The value of RWE across a (digital) product life cycle
RWE provides patient-generated insights that are uniquely capable of adding value at different stages of an asset’s life cycle (in the context of pharma) or a care pathway (in the context of care delivery). For example, in clinical product development, RWE can enable more cost-effective clinical trials by serving as “raw material” for populating synthetic control arms (SCAs). SCAs are used as a replacement for placebo or standard-of-care control arms that serve as comparators for testing investigational therapies but require a higher total number of trial participants, bigger sponsor budgets, and a longer time horizon for conduction studies. In addition, their use can be unethical in the case of randomizing patients with life-threatening diseases in whom standard-of-care treatments have already failed. Still, to date, the most common use of RWE has been for post-marketing safety and effectiveness monitoring, where it is leveraged to maintain market and patient access.
The value of RWE from multiple stakeholder perspectives
On the patient side, RWE can help uncover new patient demographics (such as breast cancer drug Ibrance’s label expansion to men), unmet clinical needs, and novel indications for existing therapies, effectively flagging opportunities that sponsor-driven research objectives may overlook. Similarly, from a clinical and health management perspective, RWE processed in real or near-real-time can reveal blind spots in established care pathways that can be optimized for better patient outcomes.
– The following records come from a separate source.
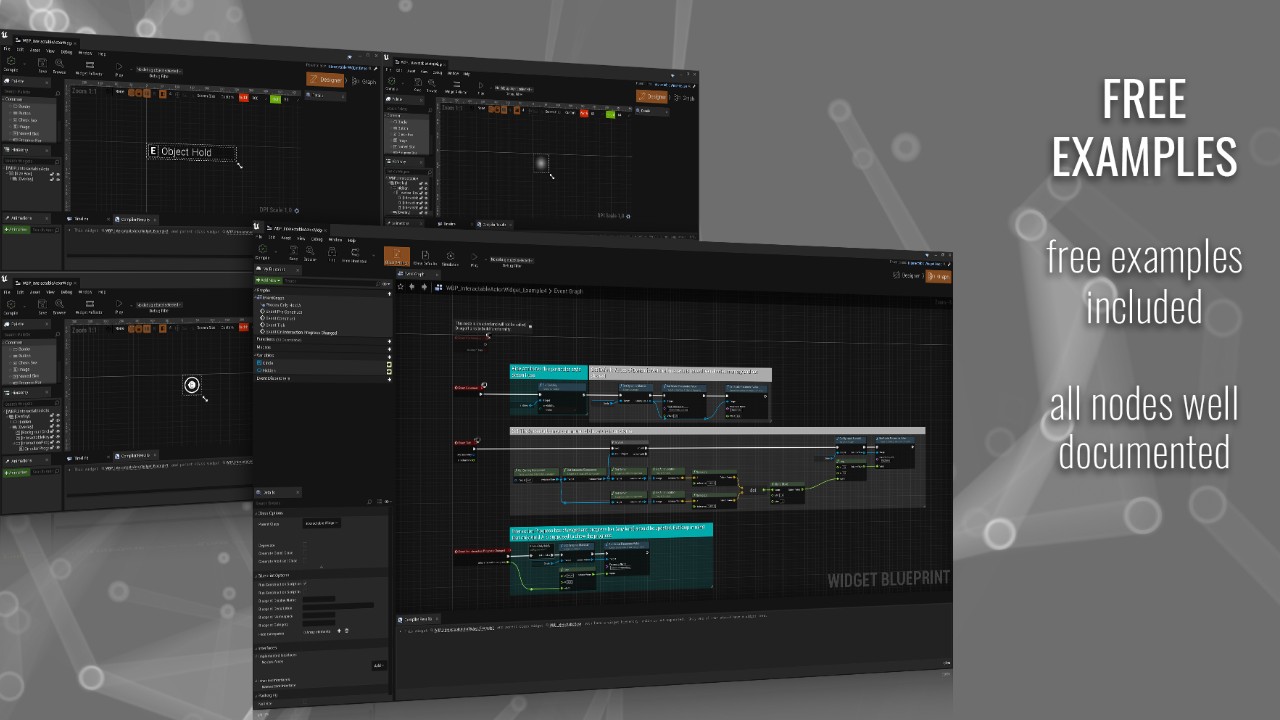Viewport: 1280px width, 720px height.
Task: Click the Graph mode button in top-left window
Action: point(365,81)
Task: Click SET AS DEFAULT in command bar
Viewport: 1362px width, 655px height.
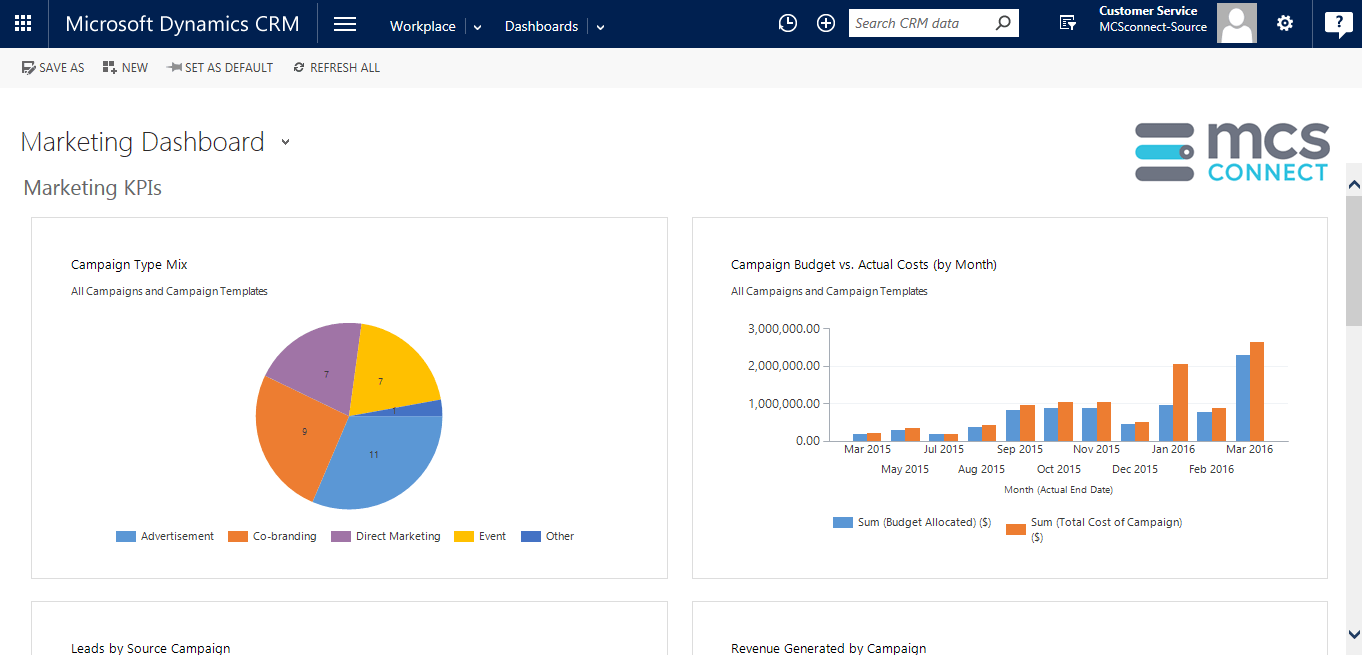Action: (219, 68)
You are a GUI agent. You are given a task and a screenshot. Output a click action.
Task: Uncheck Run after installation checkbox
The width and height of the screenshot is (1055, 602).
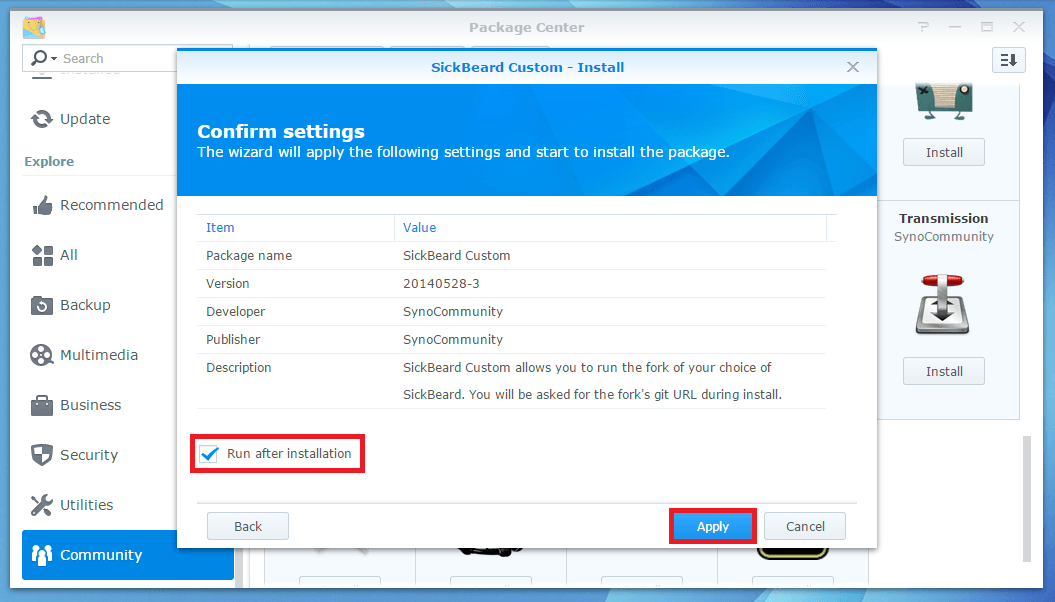(209, 454)

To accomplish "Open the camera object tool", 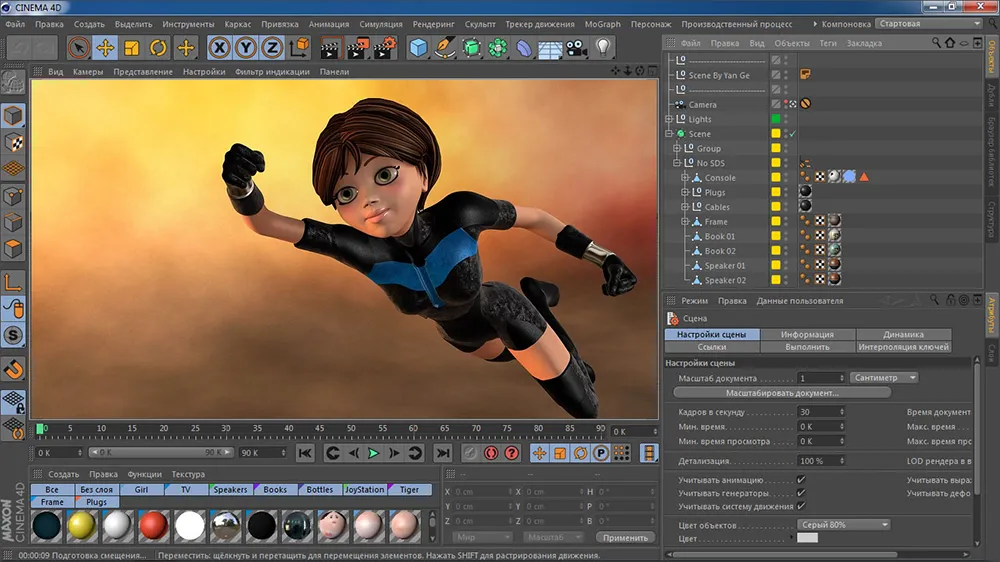I will point(576,47).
From an investment standpoint, RWE can also reduce spending on developing assets that appear likely to be of low or marginal clinical value. The latter is an important consideration given that private investment is often a decisive factor in bringing new treatments across the finish line (that is, to market approval and commercialization), but also carries a significant downside risk for investors.
Last but not least, RWE’s value can also be seen through the prism of it acting as an accelerator for decisions on reimbursement-preferred formulary listings, which can be a make-or-break factor for innovative digital therapies (check out our recent blog on reimbursement challenges for DTx).
How to design and leverage an effective RWE study?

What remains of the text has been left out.